● The problem
Copy out every record that follows, word for word.

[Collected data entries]
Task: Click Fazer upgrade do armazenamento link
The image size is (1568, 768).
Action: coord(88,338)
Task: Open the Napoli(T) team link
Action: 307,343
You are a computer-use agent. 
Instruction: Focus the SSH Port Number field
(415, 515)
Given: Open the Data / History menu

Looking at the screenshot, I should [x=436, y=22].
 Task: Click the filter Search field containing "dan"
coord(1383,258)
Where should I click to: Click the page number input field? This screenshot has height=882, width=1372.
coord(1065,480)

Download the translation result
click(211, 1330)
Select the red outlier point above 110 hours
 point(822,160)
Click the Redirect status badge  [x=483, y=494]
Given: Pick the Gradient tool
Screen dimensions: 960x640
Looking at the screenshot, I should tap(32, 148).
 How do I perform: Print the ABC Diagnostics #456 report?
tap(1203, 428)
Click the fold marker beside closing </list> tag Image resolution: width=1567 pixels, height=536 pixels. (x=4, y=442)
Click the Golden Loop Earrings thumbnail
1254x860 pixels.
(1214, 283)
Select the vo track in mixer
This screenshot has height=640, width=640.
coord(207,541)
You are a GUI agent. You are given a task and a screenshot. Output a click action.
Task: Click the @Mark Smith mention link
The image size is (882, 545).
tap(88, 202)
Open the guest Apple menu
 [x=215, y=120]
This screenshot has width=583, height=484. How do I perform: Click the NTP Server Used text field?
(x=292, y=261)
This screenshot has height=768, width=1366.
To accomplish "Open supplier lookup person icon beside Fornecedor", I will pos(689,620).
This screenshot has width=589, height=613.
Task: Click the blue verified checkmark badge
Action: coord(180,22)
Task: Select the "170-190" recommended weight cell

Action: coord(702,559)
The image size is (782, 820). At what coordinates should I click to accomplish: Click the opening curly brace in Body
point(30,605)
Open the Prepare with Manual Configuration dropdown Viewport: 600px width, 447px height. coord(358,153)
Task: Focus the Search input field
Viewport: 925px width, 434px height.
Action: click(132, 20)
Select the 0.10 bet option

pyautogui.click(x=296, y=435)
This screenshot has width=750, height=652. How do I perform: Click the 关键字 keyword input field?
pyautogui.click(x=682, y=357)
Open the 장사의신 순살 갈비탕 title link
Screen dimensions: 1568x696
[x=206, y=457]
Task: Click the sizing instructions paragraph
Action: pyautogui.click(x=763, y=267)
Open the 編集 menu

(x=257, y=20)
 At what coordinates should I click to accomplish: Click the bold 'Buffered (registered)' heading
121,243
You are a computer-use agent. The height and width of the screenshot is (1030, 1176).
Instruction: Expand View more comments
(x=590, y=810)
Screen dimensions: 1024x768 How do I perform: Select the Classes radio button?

● Answer space
Task: Click Fazer upgrade do armazenamento link
The image size is (1568, 768).
Action: coord(88,338)
Task: Open the Napoli(T) team link
Action: 307,343
You are a computer-use agent. 
Instruction: Focus the SSH Port Number field
(415, 515)
Given: Open the Data / History menu

Looking at the screenshot, I should [x=436, y=22].
 Task: Click the filter Search field containing "dan"
coord(1383,258)
Where should I click to: Click the page number input field? This screenshot has height=882, width=1372.
coord(1065,480)

Download the translation result
click(211, 1330)
Select the red outlier point above 110 hours
 point(822,160)
Click the Redirect status badge  [x=483, y=494]
Given: Pick the Gradient tool
Screen dimensions: 960x640
Looking at the screenshot, I should tap(32, 148).
 How do I perform: Print the ABC Diagnostics #456 report?
tap(1203, 428)
Click the fold marker beside closing </list> tag Image resolution: width=1567 pixels, height=536 pixels. (x=4, y=442)
Click the Golden Loop Earrings thumbnail
1254x860 pixels.
(1214, 283)
Select the vo track in mixer
This screenshot has height=640, width=640.
coord(207,541)
You are a GUI agent. You are given a task and a screenshot. Output a click action.
Task: Click the @Mark Smith mention link
The image size is (882, 545).
tap(88, 202)
Open the guest Apple menu
 [x=215, y=120]
This screenshot has width=583, height=484. How do I perform: Click the NTP Server Used text field?
(x=292, y=261)
This screenshot has height=768, width=1366.
To accomplish "Open supplier lookup person icon beside Fornecedor", I will pos(689,620).
This screenshot has width=589, height=613.
Task: Click the blue verified checkmark badge
Action: coord(180,22)
Task: Select the "170-190" recommended weight cell

Action: coord(702,559)
The image size is (782, 820). At what coordinates should I click to accomplish: Click the opening curly brace in Body
point(30,605)
Open the Prepare with Manual Configuration dropdown Viewport: 600px width, 447px height. coord(358,153)
Task: Focus the Search input field
Viewport: 925px width, 434px height.
Action: click(132, 20)
Select the 0.10 bet option

pyautogui.click(x=296, y=435)
This screenshot has width=750, height=652. How do I perform: Click the 关键字 keyword input field?
pyautogui.click(x=682, y=357)
Open the 장사의신 순살 갈비탕 title link
Screen dimensions: 1568x696
[x=206, y=457]
Task: Click the sizing instructions paragraph
Action: pyautogui.click(x=763, y=267)
Open the 編集 menu

(x=257, y=20)
 At what coordinates should I click to accomplish: Click the bold 'Buffered (registered)' heading
121,243
You are a computer-use agent. The height and width of the screenshot is (1030, 1176).
Instruction: Expand View more comments
(x=590, y=810)
Screen dimensions: 1024x768 How do I perform: Select the Classes radio button?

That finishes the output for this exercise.